Exercise passage:
::::::

Belgium in February and March is one of the ugliest places I’ve ever been.
Belgium in April is nothing short of miraculous. Everything transforms from wind-blasted grimy greige to translucent, glowing, shimmering, color-saturated life. Belgium in April is one of the most beautiful places I’ve ever been.
Last week, in tears, utterly frustrated and stuck, I stared at the error messages on my website in dejection. I wanted to post about our UK roadtrip but something in the code of the most recent webhost update was preventing everything from working and my webhost help service was completely unhelpful. A web designer I’ve worked with in the past wasn’t sure what the problem was either.
After days of making it worse and seeing no solution, or even anyone to turn to for help, I tried to be realistic. Is it time to throw in the towel on this blog that I’ve maintained since 2008? I enjoy it, but with tech difficulties and distresses, is it worth it? I felt sick with grief. I don’t have baby books for my kids or trip albums of our family time—this is it.
That morning I’d been trying to catch up on my New Testament reading plan our church is doing, reading:
“And don’t be wishing you were someplace else or with someone else. Where you are right now is God’s place for you. Live and obey and love and believe right there.” (1 Corinthians 7:17a, The Message)
The author is specifically talking about being single vs. married, but I found the location aspect of it extremely applicable at this time of traveling and looking ahead to another international move by the end of the year. And even this location of sitting at my laptop.
I felt hopeless but compelled to thank God, even though words of thanks felt like I was scooping them out of the pit of my stomach and forcing them out out: “God, you are not limited by these things that seem unknowable and impossible to me. You tell us to give thanks in everything, and I will thank you for what I am learning and what you are teaching me through this process, even if it’s that it’s time to end this thing.”
That sounds trite in words, but sitting at the dining room table in misery, thinking about shutting down the whole site and all the years of labor spent on it, it had me thinking about whether all the little things we do are pointless and what is the meaning of anything we do anyway. Is it all wasted time, this Navy life, bouncing around the world far from family, little choice over where we live? Writing blog posts is often for me an exercise in choosing thankfulness for where we live, and a way to stay connected to family 10 time zones behind us as well as friends. I sat there in uncertainty and loss.
“Why don’t you see if Simon can help?” suggested Chris and my mom. My brother is a computer engineer, but he’s busy with his family, church, friends, work, life, etc. I didn’t want to bother him with my silly hobby blog.
But I did anyway. I organized the issues and desired outcomes into an email, Simon responded warmly, and beepity boop bop (those are computer noises), he made sense of it all. He fixed everything. EVERYTHING. These are issues that have been worsening for MONTHS.

::::::

Extracted records:

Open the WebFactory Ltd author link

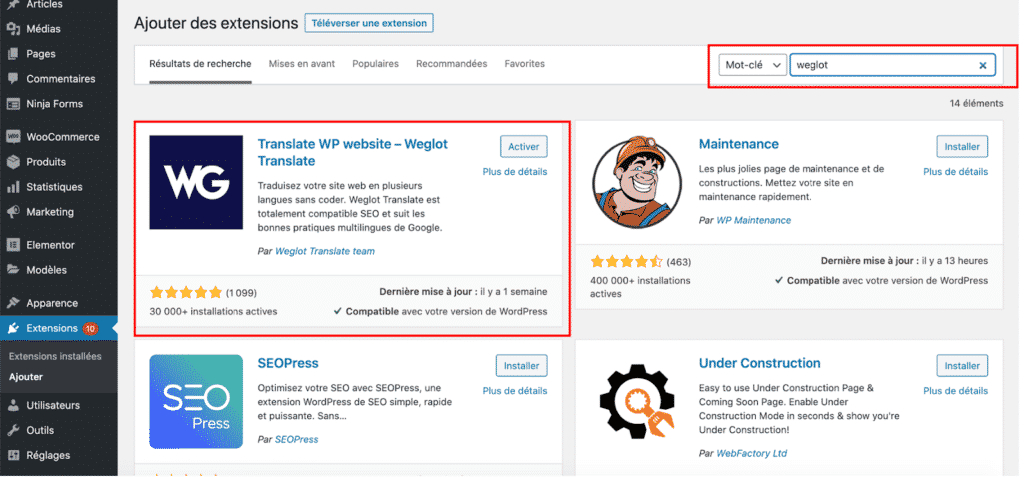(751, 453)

::::::

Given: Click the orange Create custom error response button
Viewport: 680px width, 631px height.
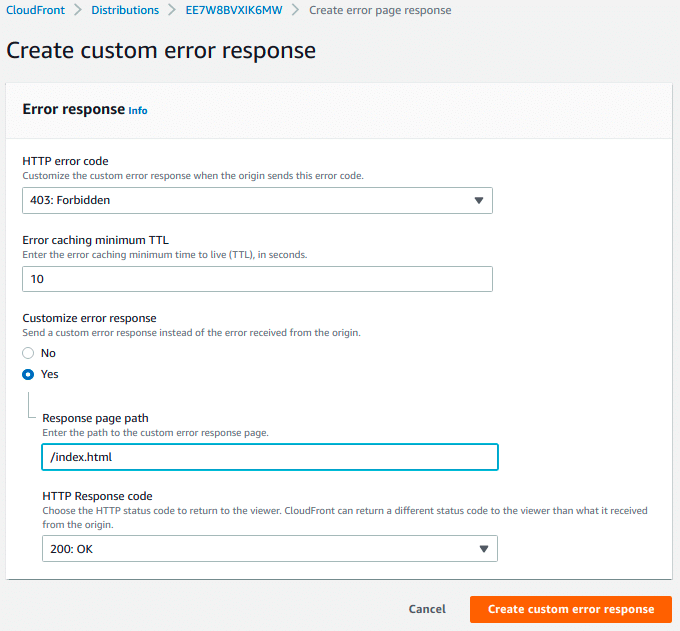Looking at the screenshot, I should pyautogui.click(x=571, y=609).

::::::

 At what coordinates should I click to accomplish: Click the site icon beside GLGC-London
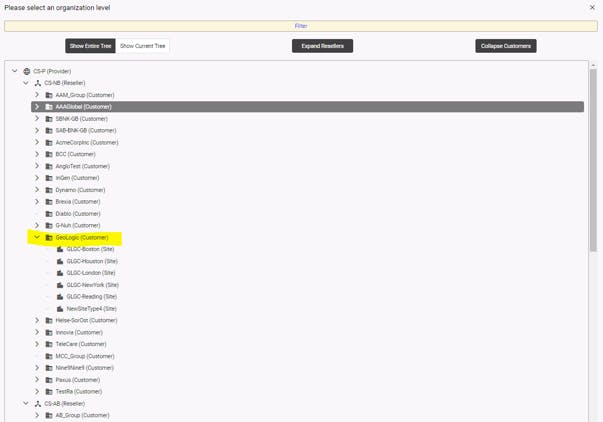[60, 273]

::::::

Requirement 1:
Answer these questions about the blog post:
(a) Since what year has the blog been maintained?
(b) What is the profession of the author's brother, Simon?
(c) Which verse and which version of the Bible is quoted?
Requirement 2:
Retype the blog post from "Last week, in" to "problem was either.", with no changes.

Written reply 1:
(a) 2008
(b) Computer engineer
(c) 1 Corinthians 7:17a, The Message

Written reply 2:
Last week, in tears, utterly frustrated and stuck, I stared at the error messages on my website in dejection. I wanted to post about our UK roadtrip but something in the code of the most recent webhost update was preventing everything from working and my webhost help service was completely unhelpful. A web designer I’ve worked with in the past wasn’t sure what the problem was either.